Mais tarde, em junho, na abertura da Convenção Nacional do PS, o ainda líder da oposição António Costa havia de fazer exatamente o mesmo raciocínio ao acusar o Governo de gerir “mal a dívida” por contraponto à sua gestão autárquica: o candidato dizia então que, enquanto presidente da Câmara de Lisboa, tinha conseguido uma “redução da dívida em 40%”.

O argumento era usado pelo então líder do PS, mas também pelo presidente do partido (hoje líder parlamentar socialista) Carlos César, que em setembro esteve a fazer campanha na sua região, os Açores, e acusou o Governo de aumentar a dívida “não em 3 milhões, nem 4, nem em 34. Aumentaram a dívida pública do país em 27 milhões por dia, 34 milhões ao fim de 4 anos”. Também o então deputado Pedro Nuno Santos, hoje secretário de Estado dos Assuntos Parlamentares, o dizia em campanha.

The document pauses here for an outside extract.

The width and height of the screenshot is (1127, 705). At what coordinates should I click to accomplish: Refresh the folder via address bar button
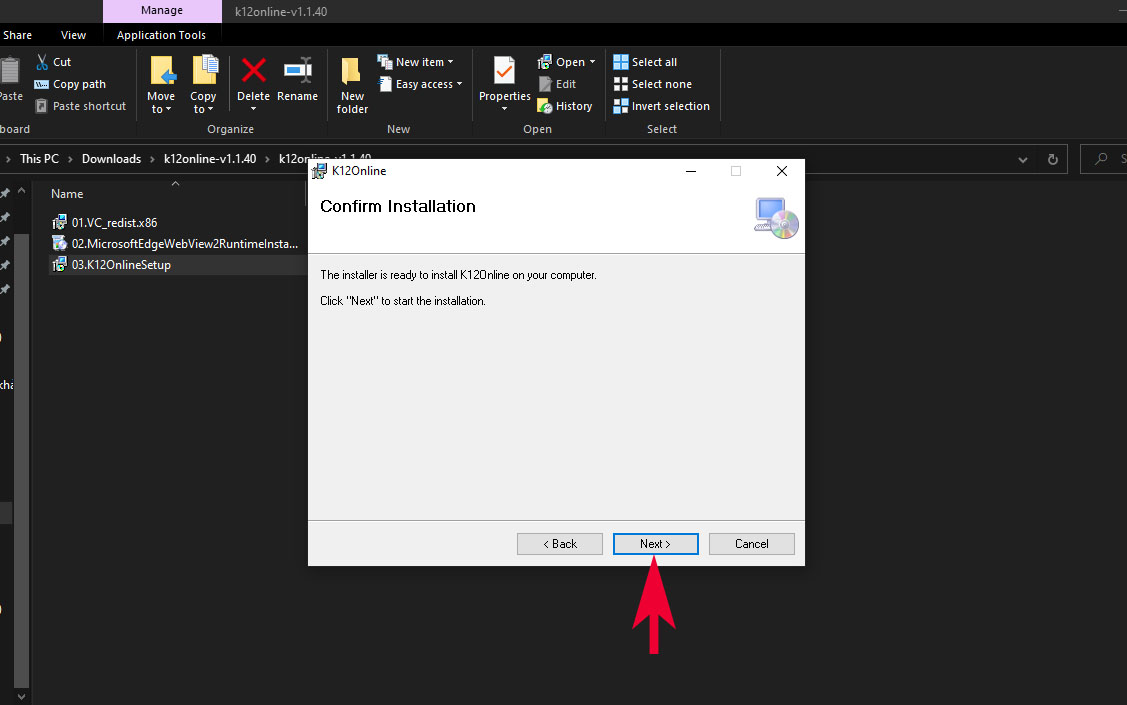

No entanto, o tema da dívida não era propriamente central para António Costa enquanto esteve na oposição, já que o seu argumento era que o problema do país não era a dívida. “Ela é infelizmente mais um dos sintomas de um problema de fundo: as uniões monetárias não reforçam a convergência das economias; acentuam pelo contrário as suas assimetrias”, disse numa entrevista ao Público em fevereiro de 2015. “A nossa dívida pública cresceu sobretudo a partir do início da crise e menos por um aumento da despesa e mais por uma queda abrupta das receitas”, explicou para concluir: “Ao contrário do que a direita procurou construir ao longo destes anos, a raiz do problema não está na dívida”.

Conclusão

As campanhas eleitorais são palco para todos os argumentos com peso político e o do aumento da dívida foi amplamente explorado por António Costa, que veio agora jurar nunca ter usado o tema da dívida para fazer oposição ao Governo. Exemplos não faltam do uso deste argumento pelo agora primeiro-ministro e por outros destacados socialistas, o que deita por terra que em “nenhum país democrático, seguramente em Portugal” a oposição tenha usado o tema da dívida para atacar quem está no poder.

Na declaração que fez esta quarta-feira no plenário, Costa não entra em detalhe sobre que temas específicos relativos à dívida entende não deverem ser explorados no debate político (só os juros? Afirmações sobre os resultados de colocações de dívida?), nem faz referência a quaisquer declarações em concreto da oposição. Segundo se pode concluir das suas afirmações, é o próprio tema que é sensível e suscetível de prejudicar o interesse nacional, quando usado como arma de arremesso na arena política. Tomando o tema da dívida como um todo, António Costa está errado quando diz que nunca o usou para fazer oposição.